> [EXERCISE PROMPT]:
Set down, exactly as they stand, the lines from the one containing "Task: Switch to the 이미지 tab" through the last line of the records below, leaving every picture out.

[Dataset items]
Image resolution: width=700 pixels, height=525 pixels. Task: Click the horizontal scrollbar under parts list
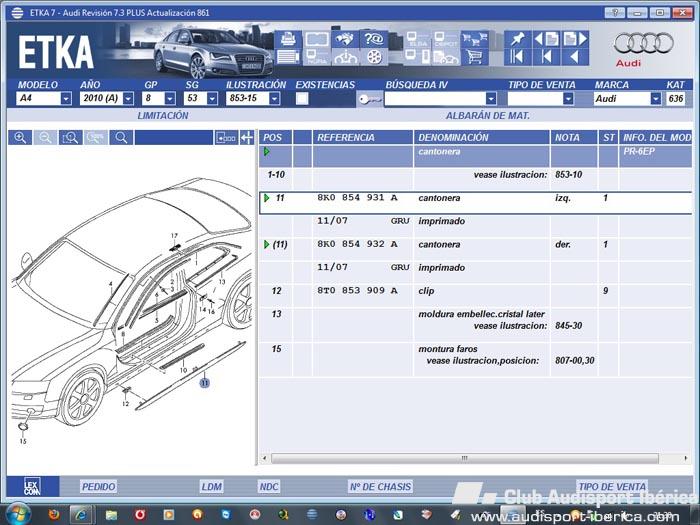click(463, 458)
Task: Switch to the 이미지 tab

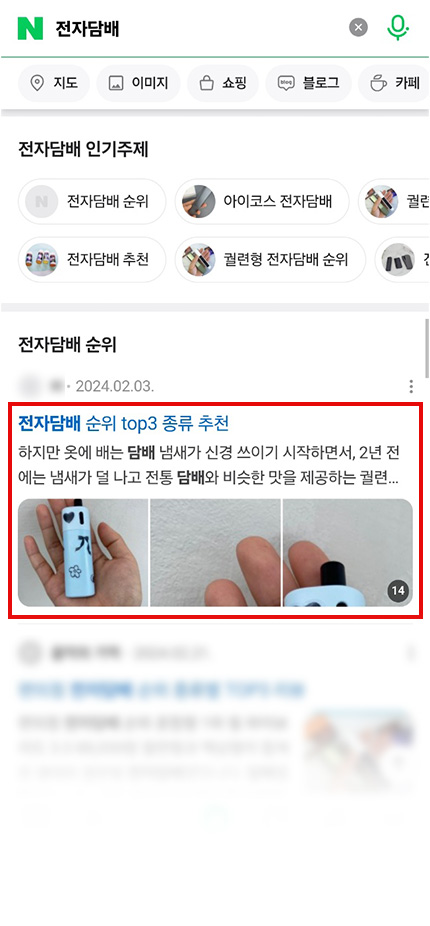Action: (x=138, y=83)
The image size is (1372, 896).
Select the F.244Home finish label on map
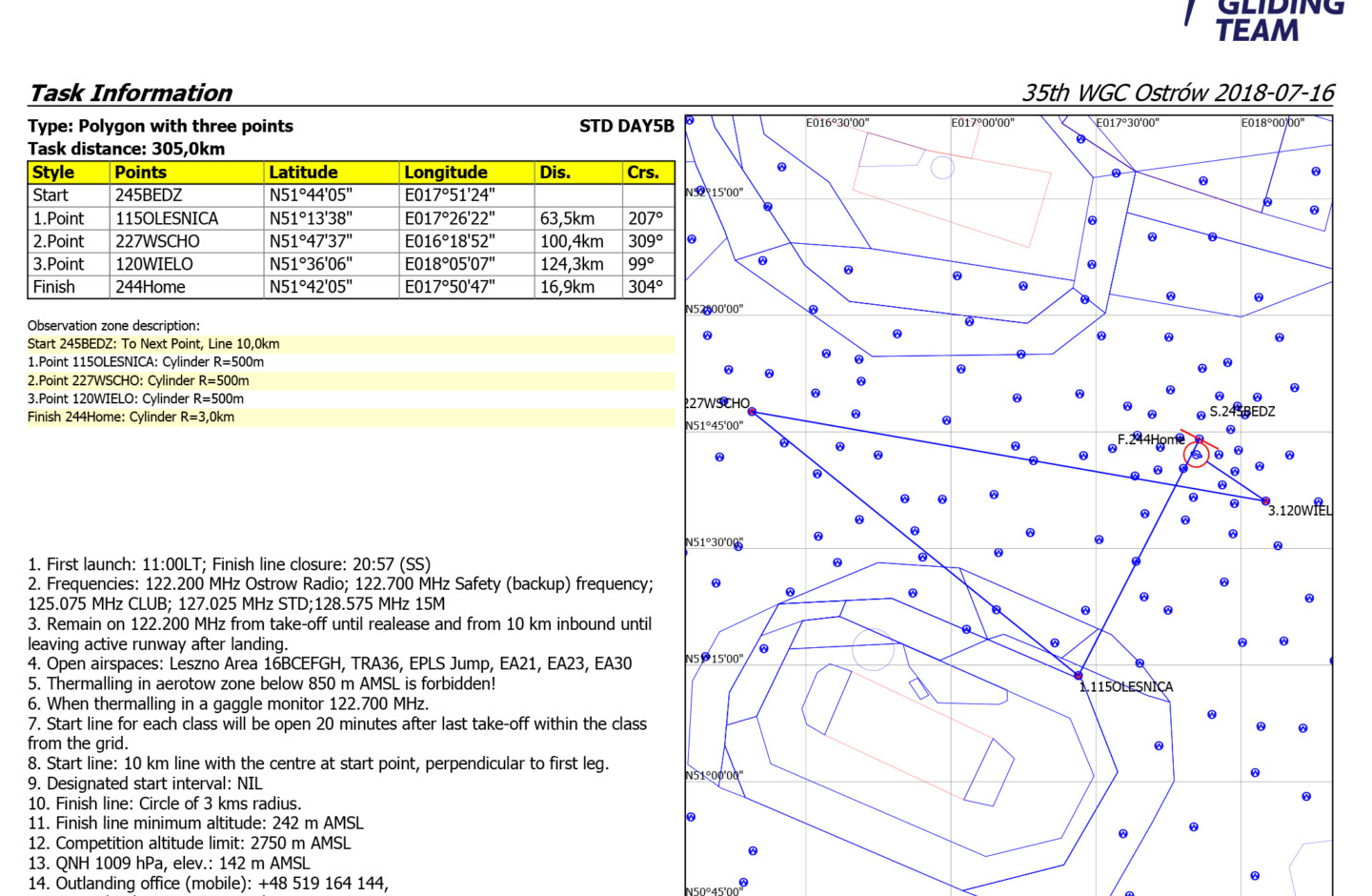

> [SOLUTION BELOW]:
Task: Switch to the 이미지 tab

Action: (x=138, y=83)
The image size is (1372, 896).
Select the F.244Home finish label on map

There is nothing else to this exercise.